## WHAT NEEDS TO BE DONE
How many lines of the data below contain the string "pixels"? Reply with the number alone.

***** LISTING *****

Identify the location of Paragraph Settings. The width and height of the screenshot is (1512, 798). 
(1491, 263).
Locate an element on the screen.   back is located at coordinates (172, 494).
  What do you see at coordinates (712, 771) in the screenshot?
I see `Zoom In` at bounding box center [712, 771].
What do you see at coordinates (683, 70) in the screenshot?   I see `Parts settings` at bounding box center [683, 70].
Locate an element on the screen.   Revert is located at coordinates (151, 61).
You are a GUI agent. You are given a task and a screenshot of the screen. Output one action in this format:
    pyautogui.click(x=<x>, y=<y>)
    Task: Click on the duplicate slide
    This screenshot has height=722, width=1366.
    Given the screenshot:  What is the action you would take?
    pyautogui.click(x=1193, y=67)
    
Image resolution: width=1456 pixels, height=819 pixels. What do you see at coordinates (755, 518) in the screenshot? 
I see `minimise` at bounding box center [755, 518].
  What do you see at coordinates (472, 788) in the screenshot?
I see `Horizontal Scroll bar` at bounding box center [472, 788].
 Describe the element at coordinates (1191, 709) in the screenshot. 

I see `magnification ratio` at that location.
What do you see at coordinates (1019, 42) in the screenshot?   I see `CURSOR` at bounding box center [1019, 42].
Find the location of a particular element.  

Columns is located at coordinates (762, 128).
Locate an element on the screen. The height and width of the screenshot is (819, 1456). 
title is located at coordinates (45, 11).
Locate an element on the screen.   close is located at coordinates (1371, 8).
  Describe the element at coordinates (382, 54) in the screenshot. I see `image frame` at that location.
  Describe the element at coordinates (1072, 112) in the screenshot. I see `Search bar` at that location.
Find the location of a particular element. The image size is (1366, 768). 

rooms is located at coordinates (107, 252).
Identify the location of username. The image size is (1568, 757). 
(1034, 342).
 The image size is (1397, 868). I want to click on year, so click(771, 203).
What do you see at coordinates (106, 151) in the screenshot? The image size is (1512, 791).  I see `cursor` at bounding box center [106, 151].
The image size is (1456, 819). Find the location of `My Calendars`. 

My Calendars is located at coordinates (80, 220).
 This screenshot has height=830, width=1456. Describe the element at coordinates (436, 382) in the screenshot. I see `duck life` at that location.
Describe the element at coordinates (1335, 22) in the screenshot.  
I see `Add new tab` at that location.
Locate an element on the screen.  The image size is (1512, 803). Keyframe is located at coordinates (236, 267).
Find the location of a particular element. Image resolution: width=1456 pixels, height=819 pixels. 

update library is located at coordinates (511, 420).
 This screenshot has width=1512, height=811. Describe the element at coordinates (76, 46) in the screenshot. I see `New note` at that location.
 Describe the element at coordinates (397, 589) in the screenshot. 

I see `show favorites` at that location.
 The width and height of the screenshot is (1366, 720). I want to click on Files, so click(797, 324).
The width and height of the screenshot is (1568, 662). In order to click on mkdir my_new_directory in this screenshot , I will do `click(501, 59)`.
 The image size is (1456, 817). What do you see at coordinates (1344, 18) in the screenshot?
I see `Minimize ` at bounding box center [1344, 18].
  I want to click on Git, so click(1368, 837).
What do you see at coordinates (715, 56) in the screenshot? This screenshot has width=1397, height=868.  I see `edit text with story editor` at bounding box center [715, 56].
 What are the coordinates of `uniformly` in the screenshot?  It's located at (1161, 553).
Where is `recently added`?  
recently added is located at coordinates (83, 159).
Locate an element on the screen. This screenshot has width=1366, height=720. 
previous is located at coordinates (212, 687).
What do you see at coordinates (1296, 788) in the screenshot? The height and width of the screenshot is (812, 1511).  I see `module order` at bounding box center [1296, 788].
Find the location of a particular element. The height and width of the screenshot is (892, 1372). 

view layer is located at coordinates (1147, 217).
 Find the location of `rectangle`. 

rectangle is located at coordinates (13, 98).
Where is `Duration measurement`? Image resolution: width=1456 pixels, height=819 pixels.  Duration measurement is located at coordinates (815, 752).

*****

## WRITTEN ANSWER
3